The term commerce is define as trading of good & services or if ‘e’ for ‘electronic’ is added to this, the definition of e – commerce is defined as trading of goods, services, information or anything else of value between two entities over the internet. The main advantages of e – commerce are:
1. Facilitates the globalization of business:-e – commerce facilitates the globalization of business by providing some economical access to distant markets and by supporting new opportunities for firms to increase economies by distributing their products internationally.
2. Provides increased purchasing opportunities for the buyer:-As e – commerce increases sales opportunities for the seller, it also increases purchasing opportunities for buyer.
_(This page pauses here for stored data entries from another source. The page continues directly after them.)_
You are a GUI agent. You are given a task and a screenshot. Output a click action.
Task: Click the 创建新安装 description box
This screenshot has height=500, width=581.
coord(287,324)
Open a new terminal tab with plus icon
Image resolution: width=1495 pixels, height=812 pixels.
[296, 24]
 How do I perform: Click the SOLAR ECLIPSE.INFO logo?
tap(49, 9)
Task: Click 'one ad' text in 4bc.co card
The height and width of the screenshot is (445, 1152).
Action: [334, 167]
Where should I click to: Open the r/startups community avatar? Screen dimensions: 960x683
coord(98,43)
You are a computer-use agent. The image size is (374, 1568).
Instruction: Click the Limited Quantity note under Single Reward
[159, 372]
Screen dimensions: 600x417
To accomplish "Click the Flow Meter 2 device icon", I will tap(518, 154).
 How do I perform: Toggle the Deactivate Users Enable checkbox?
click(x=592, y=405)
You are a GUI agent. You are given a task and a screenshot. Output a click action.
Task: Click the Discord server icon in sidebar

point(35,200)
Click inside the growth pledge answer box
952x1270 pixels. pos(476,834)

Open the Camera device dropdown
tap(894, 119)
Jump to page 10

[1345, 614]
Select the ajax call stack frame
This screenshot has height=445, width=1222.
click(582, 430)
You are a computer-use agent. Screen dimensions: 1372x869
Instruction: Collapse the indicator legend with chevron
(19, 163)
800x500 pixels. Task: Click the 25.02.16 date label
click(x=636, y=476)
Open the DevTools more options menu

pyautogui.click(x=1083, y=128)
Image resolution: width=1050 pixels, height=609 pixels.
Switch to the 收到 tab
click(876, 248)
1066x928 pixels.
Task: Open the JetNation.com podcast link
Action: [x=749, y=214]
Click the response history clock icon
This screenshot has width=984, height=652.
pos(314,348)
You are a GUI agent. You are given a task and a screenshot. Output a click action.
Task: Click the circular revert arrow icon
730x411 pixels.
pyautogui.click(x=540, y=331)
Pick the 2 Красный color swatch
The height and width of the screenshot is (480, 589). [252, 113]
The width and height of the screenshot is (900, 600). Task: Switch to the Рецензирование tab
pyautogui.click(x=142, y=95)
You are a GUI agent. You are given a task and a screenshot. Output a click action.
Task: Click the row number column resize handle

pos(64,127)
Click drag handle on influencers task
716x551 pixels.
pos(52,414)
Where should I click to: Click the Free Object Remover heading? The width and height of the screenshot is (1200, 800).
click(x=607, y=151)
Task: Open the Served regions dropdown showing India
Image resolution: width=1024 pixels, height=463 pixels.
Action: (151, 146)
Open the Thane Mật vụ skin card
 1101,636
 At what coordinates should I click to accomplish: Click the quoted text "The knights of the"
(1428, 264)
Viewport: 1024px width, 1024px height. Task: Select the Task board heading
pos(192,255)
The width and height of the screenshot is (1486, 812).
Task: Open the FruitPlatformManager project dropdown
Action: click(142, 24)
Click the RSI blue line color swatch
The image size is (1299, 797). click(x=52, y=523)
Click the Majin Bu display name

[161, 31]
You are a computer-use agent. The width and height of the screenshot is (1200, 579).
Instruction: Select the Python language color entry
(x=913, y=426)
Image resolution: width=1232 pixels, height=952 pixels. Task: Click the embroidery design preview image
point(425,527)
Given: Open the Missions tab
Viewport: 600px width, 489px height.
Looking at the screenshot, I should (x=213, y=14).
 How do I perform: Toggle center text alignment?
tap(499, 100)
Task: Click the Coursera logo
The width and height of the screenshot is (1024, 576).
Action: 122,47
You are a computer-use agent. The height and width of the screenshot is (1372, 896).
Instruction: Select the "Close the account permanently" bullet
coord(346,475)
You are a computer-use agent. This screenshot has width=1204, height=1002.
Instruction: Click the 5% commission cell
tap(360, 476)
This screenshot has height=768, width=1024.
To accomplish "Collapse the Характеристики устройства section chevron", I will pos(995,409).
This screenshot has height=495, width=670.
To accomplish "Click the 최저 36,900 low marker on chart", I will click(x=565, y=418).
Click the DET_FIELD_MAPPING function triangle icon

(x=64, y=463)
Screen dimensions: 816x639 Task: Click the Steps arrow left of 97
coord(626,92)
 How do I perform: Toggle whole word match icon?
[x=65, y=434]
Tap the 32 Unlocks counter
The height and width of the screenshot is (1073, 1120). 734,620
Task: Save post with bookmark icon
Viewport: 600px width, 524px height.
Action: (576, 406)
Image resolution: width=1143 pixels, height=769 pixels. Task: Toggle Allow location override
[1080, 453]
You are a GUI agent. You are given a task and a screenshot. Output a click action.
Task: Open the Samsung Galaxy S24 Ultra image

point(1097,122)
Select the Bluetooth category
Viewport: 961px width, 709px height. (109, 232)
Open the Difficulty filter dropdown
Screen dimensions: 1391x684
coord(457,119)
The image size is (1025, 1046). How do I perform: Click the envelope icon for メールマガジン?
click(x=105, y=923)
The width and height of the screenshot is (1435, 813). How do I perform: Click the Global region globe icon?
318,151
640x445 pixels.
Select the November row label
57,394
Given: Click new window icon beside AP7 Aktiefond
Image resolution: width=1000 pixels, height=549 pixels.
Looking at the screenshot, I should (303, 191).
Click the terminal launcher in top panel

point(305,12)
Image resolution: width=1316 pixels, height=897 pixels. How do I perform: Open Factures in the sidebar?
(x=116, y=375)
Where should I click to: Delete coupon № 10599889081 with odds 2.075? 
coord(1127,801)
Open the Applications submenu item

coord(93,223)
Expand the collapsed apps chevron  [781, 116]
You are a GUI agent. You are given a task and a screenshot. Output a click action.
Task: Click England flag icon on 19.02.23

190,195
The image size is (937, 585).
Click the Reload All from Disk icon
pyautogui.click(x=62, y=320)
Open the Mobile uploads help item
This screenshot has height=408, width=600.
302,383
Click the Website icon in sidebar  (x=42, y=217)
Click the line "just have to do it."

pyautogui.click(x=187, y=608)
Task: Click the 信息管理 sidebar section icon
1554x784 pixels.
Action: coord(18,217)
3. Lowering staffing cost:- As in e – commerce, the selling & purchasing process is outline, the amount of interaction with staff is minimized
4. Market based expansion:- An e – commerce is open to entirely new group of users, which include employees, customers, suppliers & business partners.
5. Increased profits:-With e – commerce, companies reach more & more customers where physical commerce cannot reach, thus increasing profits.
6. Increased customer service & loyalty:- E – commerce enables a company to be open for business wherever a customer needs it.
7. Increase speed & accuracy:- E – commerce see the speed and accuracy with which business can exchange information, which reduces cost on both sides of transactions. It is available 24 hours a day & 7 days a week.
8. Reduction of paper storage.
9. Increased response times:- In e – commerce, the interaction with the system take place in real time & therefore allows customer or buyer to respond more Quickly & thus reduces the time of discussion between then as in traditional commerce.